Throughout the world, opposition to the Vietnam War in the 1960s and 1970s was played out on dozens of campuses. At UBC Jerry Rubin, the radical American Yippie, addressed a protest rally (to which Rubin had brought a pig to symbolize repressive authority) then led a march that occupied the University Faculty Club. On the other side of the city of Vancouver, the founding in 1965 of Simon Fraser University created what quickly became a major hub of college activism in Western Canada. (7) Demonstrations were common as students sought to protect outspoken faculty, effectively stalling curriculum developments in the University’s early years. Through occupations and sit-ins, students and faculty propelled the administration into one initiative after another, erecting a whole faculty of interdisciplinary studies, creating one of the country’s first institutional daycare centers, and much more. (8) In 1967 in the capital city of Victoria, a week-long occupation took place in the University of Victoria’s administration building, as students unsuccessfully tried to reverse the University’s termination of the contracts of three popular professors. (9)
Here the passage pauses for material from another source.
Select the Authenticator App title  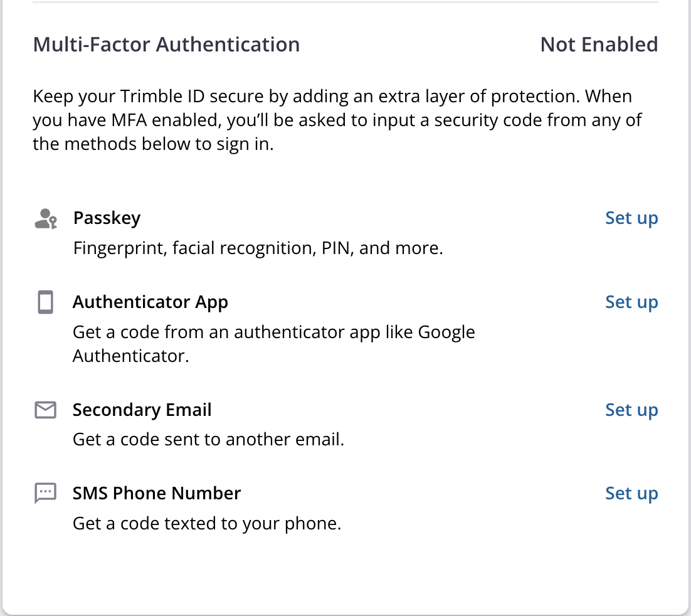(150, 302)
Since the ’70s, universities have been relatively quiet. But things may be beginning to change again as a new movement takes hold, a “sustainable campuses” movement. Like its predecessors, this movement is concerned about the most pressing issues of our time. But it also has a new role for the university – to be not just a site for making protests, but a place for creating precedents. This is Roja’s new mission. Though he left Chile, he did not lose his passion for social change, and he did not leave the university. Only today he has channeled it in a new direction, the burgeoning movement for campus sustainability. He is now a professor of agricultural science at the University of British Columbia. UBC is a big place, covering 1,000 acres (400 hectares) of land at the Vancouver campus where it is home to some 43,000 students and over 10,000 faculty and staff. (10) As UBC develops its campus, Roja’s students draw on community-based techniques like participatory action research to try to make its development an explicity social, not just institutional, endeavor. Their special focus is the sustainability of the University’s food systems.

Universities have long been special places, places of both innovation and resistance. From the “protestant” monk to the heretical stargazer, academics have been at the center of historical change in the West for the past millennium. But the challenges facing universities in the new millennium are arguably the greatest ones yet. “Material growth has shot up to almost inconceivable levels,” says Rojas, “accompanied by unconscionable levels of hunger and poverty.” Decades ago, the question of how to redistribute the wealth of society was at the center of Roja’s world in Chile. Today Rojas is as concerned about ecological wealth as social justice. “The cake is bigger than ever,” says Rojas, “and it is redistributed more unfairly than ever …. But the cake is built from bad recipes ….”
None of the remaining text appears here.